Job ::
Copy every one of the items below, line for line, with no changes.

Records supplied ::
-------

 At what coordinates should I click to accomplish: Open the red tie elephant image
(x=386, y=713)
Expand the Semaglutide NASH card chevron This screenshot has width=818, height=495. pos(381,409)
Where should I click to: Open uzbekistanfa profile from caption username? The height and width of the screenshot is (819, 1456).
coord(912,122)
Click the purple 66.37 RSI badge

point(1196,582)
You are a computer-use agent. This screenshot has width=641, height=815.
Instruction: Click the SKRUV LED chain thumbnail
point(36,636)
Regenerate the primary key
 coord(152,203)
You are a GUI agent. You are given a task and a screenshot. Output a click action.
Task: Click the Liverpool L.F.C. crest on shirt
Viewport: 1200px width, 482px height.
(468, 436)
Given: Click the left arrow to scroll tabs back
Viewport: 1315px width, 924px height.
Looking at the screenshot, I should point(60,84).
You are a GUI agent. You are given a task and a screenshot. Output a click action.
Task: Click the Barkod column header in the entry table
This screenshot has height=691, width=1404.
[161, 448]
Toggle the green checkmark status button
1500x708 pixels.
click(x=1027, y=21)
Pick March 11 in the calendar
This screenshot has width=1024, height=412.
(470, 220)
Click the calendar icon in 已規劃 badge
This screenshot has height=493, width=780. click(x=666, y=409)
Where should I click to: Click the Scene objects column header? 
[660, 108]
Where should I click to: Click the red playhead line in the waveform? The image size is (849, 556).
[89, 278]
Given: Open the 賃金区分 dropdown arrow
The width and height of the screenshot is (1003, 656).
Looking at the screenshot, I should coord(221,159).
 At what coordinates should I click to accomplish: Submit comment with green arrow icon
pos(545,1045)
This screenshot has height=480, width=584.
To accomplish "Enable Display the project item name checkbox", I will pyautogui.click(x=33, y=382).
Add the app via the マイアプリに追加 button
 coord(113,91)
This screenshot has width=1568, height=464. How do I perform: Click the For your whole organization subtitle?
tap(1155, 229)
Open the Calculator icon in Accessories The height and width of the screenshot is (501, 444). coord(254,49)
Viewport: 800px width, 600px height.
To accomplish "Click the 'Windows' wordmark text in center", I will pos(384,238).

-------

Task response ::
 At what coordinates should I click to accomplish: Open the red tie elephant image
(x=386, y=713)
Expand the Semaglutide NASH card chevron This screenshot has width=818, height=495. pos(381,409)
Where should I click to: Open uzbekistanfa profile from caption username? The height and width of the screenshot is (819, 1456).
coord(912,122)
Click the purple 66.37 RSI badge

point(1196,582)
You are a computer-use agent. This screenshot has width=641, height=815.
Instruction: Click the SKRUV LED chain thumbnail
point(36,636)
Regenerate the primary key
 coord(152,203)
You are a GUI agent. You are given a task and a screenshot. Output a click action.
Task: Click the Liverpool L.F.C. crest on shirt
Viewport: 1200px width, 482px height.
(468, 436)
Given: Click the left arrow to scroll tabs back
Viewport: 1315px width, 924px height.
Looking at the screenshot, I should point(60,84).
You are a GUI agent. You are given a task and a screenshot. Output a click action.
Task: Click the Barkod column header in the entry table
This screenshot has height=691, width=1404.
[161, 448]
Toggle the green checkmark status button
1500x708 pixels.
click(x=1027, y=21)
Pick March 11 in the calendar
This screenshot has width=1024, height=412.
(470, 220)
Click the calendar icon in 已規劃 badge
This screenshot has height=493, width=780. click(x=666, y=409)
Where should I click to: Click the Scene objects column header? 
[660, 108]
Where should I click to: Click the red playhead line in the waveform? The image size is (849, 556).
[89, 278]
Given: Open the 賃金区分 dropdown arrow
The width and height of the screenshot is (1003, 656).
Looking at the screenshot, I should coord(221,159).
 At what coordinates should I click to accomplish: Submit comment with green arrow icon
pos(545,1045)
This screenshot has height=480, width=584.
To accomplish "Enable Display the project item name checkbox", I will pyautogui.click(x=33, y=382).
Add the app via the マイアプリに追加 button
 coord(113,91)
This screenshot has width=1568, height=464. How do I perform: Click the For your whole organization subtitle?
tap(1155, 229)
Open the Calculator icon in Accessories The height and width of the screenshot is (501, 444). coord(254,49)
Viewport: 800px width, 600px height.
To accomplish "Click the 'Windows' wordmark text in center", I will pos(384,238).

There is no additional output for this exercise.